Each type of steel can be used for many applications, however they all have unique properties. Prefabricated raw steel material commonly comes as either hot rolled steel or cold rolled.
Hot rolled steel:
Hot rolled steel is steel that has been roll-pressed at very high temperatures. The steel is then left to cool and slightly shrinks during the process. The final shape of the material after cooling is unpredictable, making it less suitable for an aesthetically focused design.
The benefit of hot rolled steel is that it requires less processing making the material cheaper to purchase. On the other hand, the steel comes with a textured surface, slightly rounded edges and unique shapes.
Cold rolled steel:
Cold rolled steel follows the same beginnings as hot rolled steel, however, is further processed to achieve more specific finishes. Cold rolled steel is often used for more technically precise applications, or where aesthetics are important.
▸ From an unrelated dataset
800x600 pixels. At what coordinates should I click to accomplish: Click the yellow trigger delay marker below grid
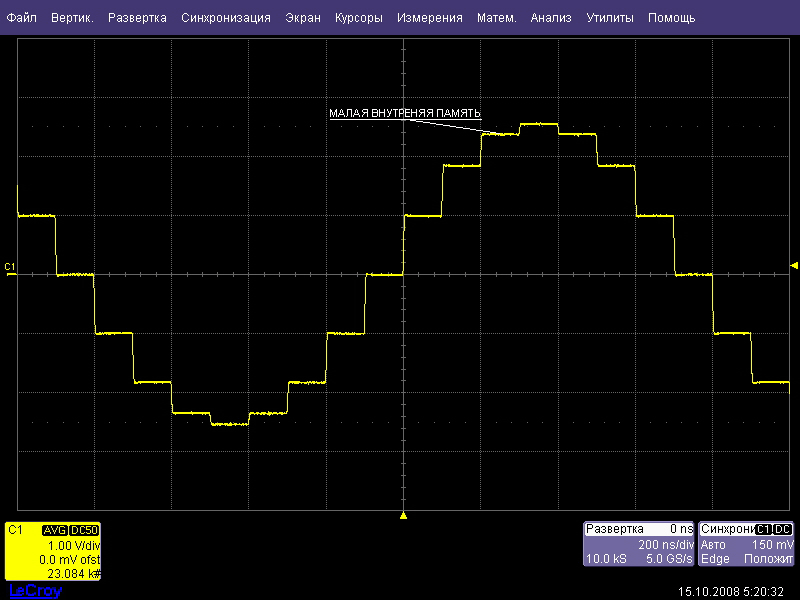403,515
Cold rolled processes include:
- Drawing – increases the yield and tensile strengths, often eliminating further costly thermal treatments
- Turning – gets rid of surface imperfections
- Grinding – narrows the original size tolerance range
- Polishing – improves surface finish.
These processes will produce steel with closer dimensional tolerances making it a stronger, more durable material than hot rolled.
Cold rolled steel delivers with an oily finish, a very smooth surface and very sharp edges.